= Cincinnati Jug Band =

American jug band

The Cincinnati Jug Band was an American jug band formed in Cincinnati, Ohio in the 1920s. Much of the information concerning the involved musicians' personal background is obscured; however, the group is still remembered for being one of the earliest recorded jug bands of the era. The band recorded various sides for Vocalion, Paramount, and Decca under both the Cincinnati Jug Band and as solo artists, some of which have been preserved in several compilation albums.

Formed on George Street in Cincinnati's red-light district sometime during the late-1920s, the band was composed of two brothers: Bob Coleman (guitar, vocals) and Walter Coleman (harmonica, vocals). The Coleman brothers, who both originated from Georgia, became popular fixtures on the street, and were accompanied by multi-instrumentalist Stovepipe No. 1 (real name Sam Jones). In May 1928, Bob Coleman, under the name "Kid Cole", traveled with Stovepipe No. 1 to Chicago to record four sides for Vocalion Records. When he returned to Chicago in January 1929, Coleman brought both Walter and Stovepipe No. 1 to record four additional sides: two credited to the Cincinnati Jug Band and the remainder to Bob Coleman. The songs – "Newport Blues", "George Street Stomp", "Tear It Down", and "Cincinnati Underworld"—are among the most rarest of all jug band recordings and remain prized among record collectors. Speaking on the uniqueness of the group in view of the era, Henry Vestine of Canned Heat wrote that the Cincinnati Jug Band was "the only country-oriented jug band recording known by a non-southern based group".
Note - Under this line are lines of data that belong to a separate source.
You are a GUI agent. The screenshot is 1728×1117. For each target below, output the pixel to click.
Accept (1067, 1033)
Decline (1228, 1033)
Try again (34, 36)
Among the tunes, "Newport Blues" has since become the Cincinnati Jug Band's best-known recording. A references to Newport, Kentucky, a city frequented by Cincinnati musicians, the song features a variation of sounds on the stovepipe, performed by Jones. Some discographies theorize that Jones did not record the stovepipe alone, but was possibly accompanied by an unknown washboard player. "Newport Blues" first received wider notice on the compilation album Anthology of American Folk Music, in 1952. Anthology producer Harry Smith wrote "the line played by the jug in this recording seems to represent an earlier and more inland style than the evenly spaced bass chords heard on recordings made in Memphis". The song also appears on Complete Recordings of Bob Coleman's Cincinnati Jug Band and Associates, Before the Blues, Volume 1, and Ruckus Juice & Chittlins, The Great Jug Bands, Volume 1.

In June 1929, Bob Coleman ventured solo to Richmond, Indiana, to record for Paramount the tune, "Sing Song Blues". The brothers recorded two final times in February and June 1936 in Chicago, completing seven sides for the Decca label. A few mere months after their final recording session, Walter Coleman was listed as dead at the age of 29 in a Cincinnati obituary, and, although no official cause of death was listed, it is suspected he was murdered while performing in a venue on George Street. Bob Coleman retired from music and died in 1966. Stovepipe No. 1 recorded with the King David Jug Band in December 1930; however, he disappeared from the public eye thereafter.